I hope you are well. Please allow me to introduce myself. My name is Gabriela and while my day involves managing two offices, I write in my free time.

Now that I have begun writing a food column, my interest in all aspects of food production has really taken off. I started thinking about all the ways in which I'm substituting processed or refined foods with all-natural alternatives. Honey is one of those substitutes and I'm wondering if there are any beekeepers located in Pacifica that would be interested in chatting with me.

I have kept up to date on vanishing, collapsing bee colonies but I have to say that a lot of the terminology can confuse me.

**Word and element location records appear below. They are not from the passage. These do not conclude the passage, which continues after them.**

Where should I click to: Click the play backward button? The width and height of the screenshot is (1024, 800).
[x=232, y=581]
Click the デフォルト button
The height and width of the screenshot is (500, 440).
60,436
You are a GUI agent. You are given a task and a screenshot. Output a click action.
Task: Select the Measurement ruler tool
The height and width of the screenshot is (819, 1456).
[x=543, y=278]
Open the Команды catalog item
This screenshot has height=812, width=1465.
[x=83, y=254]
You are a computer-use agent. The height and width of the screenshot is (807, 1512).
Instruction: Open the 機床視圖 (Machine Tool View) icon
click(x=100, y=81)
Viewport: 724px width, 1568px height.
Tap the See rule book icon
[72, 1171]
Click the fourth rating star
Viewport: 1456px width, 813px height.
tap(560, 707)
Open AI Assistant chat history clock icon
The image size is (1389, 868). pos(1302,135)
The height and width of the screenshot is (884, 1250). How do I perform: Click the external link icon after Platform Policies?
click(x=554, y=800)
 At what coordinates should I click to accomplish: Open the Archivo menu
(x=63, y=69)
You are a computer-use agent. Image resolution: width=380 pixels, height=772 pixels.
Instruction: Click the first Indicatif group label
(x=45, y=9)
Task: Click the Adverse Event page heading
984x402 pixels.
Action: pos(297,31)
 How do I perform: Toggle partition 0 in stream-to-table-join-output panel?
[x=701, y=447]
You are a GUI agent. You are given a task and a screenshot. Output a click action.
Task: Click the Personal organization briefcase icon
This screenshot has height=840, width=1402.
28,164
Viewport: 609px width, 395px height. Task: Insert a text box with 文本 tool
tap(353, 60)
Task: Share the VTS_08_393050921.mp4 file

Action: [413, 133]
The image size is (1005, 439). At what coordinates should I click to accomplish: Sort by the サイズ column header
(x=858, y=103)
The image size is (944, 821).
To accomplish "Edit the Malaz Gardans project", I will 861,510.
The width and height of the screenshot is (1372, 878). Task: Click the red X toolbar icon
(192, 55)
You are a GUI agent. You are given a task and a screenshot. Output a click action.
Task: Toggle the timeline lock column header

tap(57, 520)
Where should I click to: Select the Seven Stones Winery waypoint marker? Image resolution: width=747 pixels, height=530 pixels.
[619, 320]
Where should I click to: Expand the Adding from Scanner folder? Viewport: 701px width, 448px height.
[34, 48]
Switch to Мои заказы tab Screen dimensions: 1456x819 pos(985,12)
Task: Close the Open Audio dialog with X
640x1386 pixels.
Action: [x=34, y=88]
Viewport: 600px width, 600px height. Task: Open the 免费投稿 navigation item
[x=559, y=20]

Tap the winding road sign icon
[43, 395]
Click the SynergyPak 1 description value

Also, what posts in this forum do you suggest I visit first to get up to speed? Thanks in advance for all of your help!


----------



## Specialkayme (Sep 4, 2005)

Welcome to the site!


----------



## odfrank (May 13, 2002)

I produce over two tons of honey annually from sites north to Burlingame and south to Monte Sereno, and have kept bees on the peninsula for 40 years. Feel free to contact me, email - [email protected].


----------



## AmericasBeekeeper (Jan 24, 2010)

Welcome Gabriela!


----------



## scdw43 (Aug 14, 2008)

Welcome to Beesource.


----------



## hoodswoods (May 15, 2009)

welcome also to the world of endless opinions, observations and experiences - was going to suggest that you contact odfrank, but he beat me to it.


----------



## stoffel64 (Sep 23, 2010)

Welcome to the forum.

I recommend to go to one of the meetings of the San Mateo Beekeepers Guild. 
They also have a beginners class in March (see more information about that on their 
Web page).

I actually life in Pacifca, too. I have no bees yet, I will get them hopefully in the
beginning of April.

Cheers
Stefan


----------



## dragonfly (Jun 18, 2002)

Welcome to Beesource Gabriela. Good forums to start on are "How to Start Beekeeping" and "Beekeeping 101". Feel free to join in.


----------



## KQ6AR (May 13, 2008)

Welcome


----------



## GabrielaLaVela (Feb 13, 2011)

It looks like this topic was on the mind of other patch writers:

http://halfmoonbay.patch.com/articl...uzz-about-the-bees-needs-to-fight-hive-losses

I'm very happy to see that this very important matter is in the hyper-local news. I have yet to finish reading up on the forums, articles and videos that have been recommended. 

Thank you for the resources!


----------



## Mtn. Bee (Nov 10, 2009)

Welcome!:thumbsup:


----------